Exercise requirements: In the listing that follows, locate the line containing "L.R. n. 7/2008 (23, 148)" and the line containing "lettera d) del". Retype exactly those two lines and every line between them, and nothing more.

Entries provided:
____________

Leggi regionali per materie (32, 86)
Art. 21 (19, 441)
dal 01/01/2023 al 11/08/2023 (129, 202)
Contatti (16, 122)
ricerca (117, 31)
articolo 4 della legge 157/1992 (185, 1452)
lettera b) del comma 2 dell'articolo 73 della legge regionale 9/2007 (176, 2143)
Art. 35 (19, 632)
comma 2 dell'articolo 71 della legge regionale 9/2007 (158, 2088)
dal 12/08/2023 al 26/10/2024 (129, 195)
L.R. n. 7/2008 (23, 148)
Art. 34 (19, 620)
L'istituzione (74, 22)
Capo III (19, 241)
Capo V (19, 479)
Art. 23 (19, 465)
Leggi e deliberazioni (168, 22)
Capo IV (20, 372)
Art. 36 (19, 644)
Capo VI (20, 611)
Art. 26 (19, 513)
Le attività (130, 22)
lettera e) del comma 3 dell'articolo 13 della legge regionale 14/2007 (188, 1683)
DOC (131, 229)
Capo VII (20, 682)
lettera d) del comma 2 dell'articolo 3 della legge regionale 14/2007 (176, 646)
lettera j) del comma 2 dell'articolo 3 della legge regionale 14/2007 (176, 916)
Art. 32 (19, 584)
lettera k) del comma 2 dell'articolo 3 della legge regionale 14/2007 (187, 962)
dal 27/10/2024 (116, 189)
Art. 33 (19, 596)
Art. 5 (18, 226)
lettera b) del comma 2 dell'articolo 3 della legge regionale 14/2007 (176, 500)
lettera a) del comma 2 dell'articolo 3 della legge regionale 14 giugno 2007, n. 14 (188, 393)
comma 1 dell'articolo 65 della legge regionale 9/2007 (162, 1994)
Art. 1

____________

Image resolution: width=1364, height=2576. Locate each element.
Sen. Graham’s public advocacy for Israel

____________

Written solution:
L.R. n. 7/2008 (23, 148)
Art. 34 (19, 620)
L'istituzione (74, 22)
Capo III (19, 241)
Capo V (19, 479)
Art. 23 (19, 465)
Leggi e deliberazioni (168, 22)
Capo IV (20, 372)
Art. 36 (19, 644)
Capo VI (20, 611)
Art. 26 (19, 513)
Le attività (130, 22)
lettera e) del comma 3 dell'articolo 13 della legge regionale 14/2007 (188, 1683)
DOC (131, 229)
Capo VII (20, 682)
lettera d) del comma 2 dell'articolo 3 della legge regionale 14/2007 (176, 646)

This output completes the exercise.